**Work order**
Pictures stay out of the output. Return exactly the lines below from the one with "The image size is (840, 465)." down to the one with "Click the Benchmark column header", both included, and nothing more.

[Stored data]
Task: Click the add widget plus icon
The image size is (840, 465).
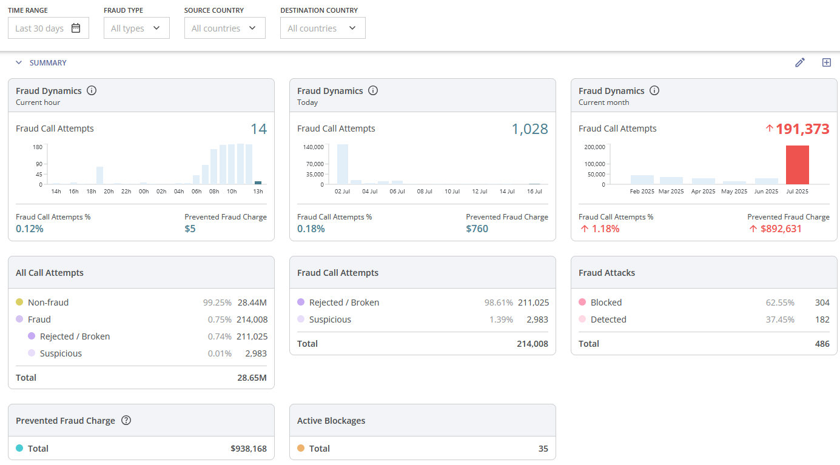Action: (x=826, y=62)
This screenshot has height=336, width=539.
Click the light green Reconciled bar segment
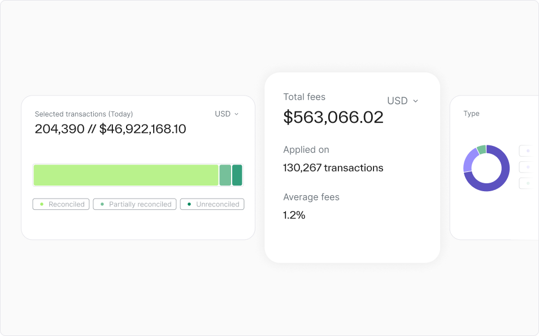[125, 175]
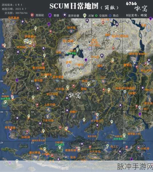Click the ATM legend icon
Viewport: 153px width, 172px height.
click(x=84, y=15)
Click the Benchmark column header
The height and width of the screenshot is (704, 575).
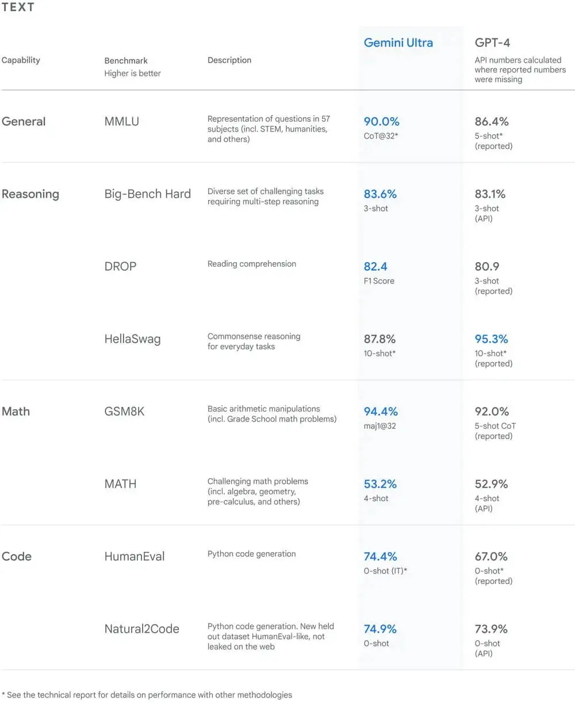(x=126, y=60)
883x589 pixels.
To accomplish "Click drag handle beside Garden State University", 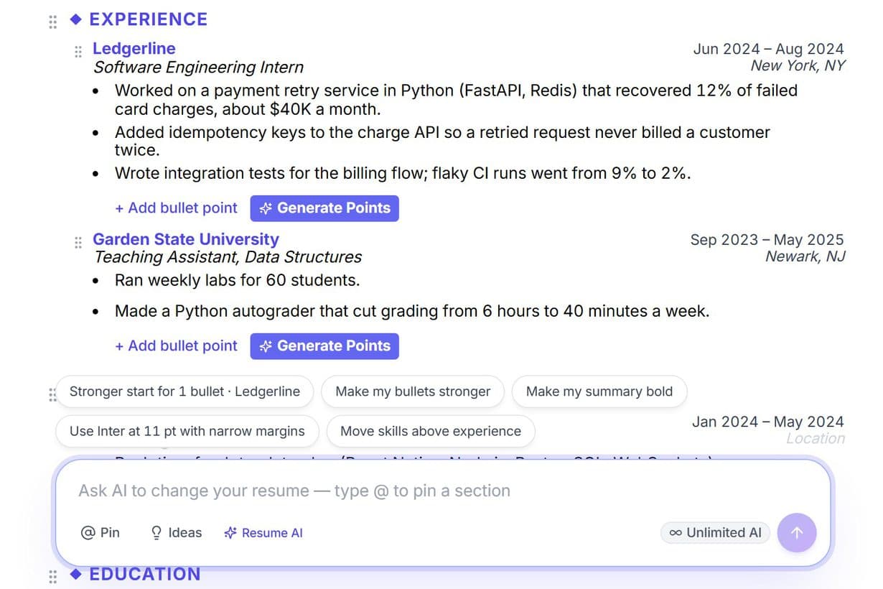I will (x=78, y=243).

**Answer section**
The image size is (840, 465).
Action: (x=826, y=62)
This screenshot has height=336, width=539.
Click the light green Reconciled bar segment
[125, 175]
Click the ATM legend icon
Viewport: 153px width, 172px height.
click(x=84, y=15)
Click the Benchmark column header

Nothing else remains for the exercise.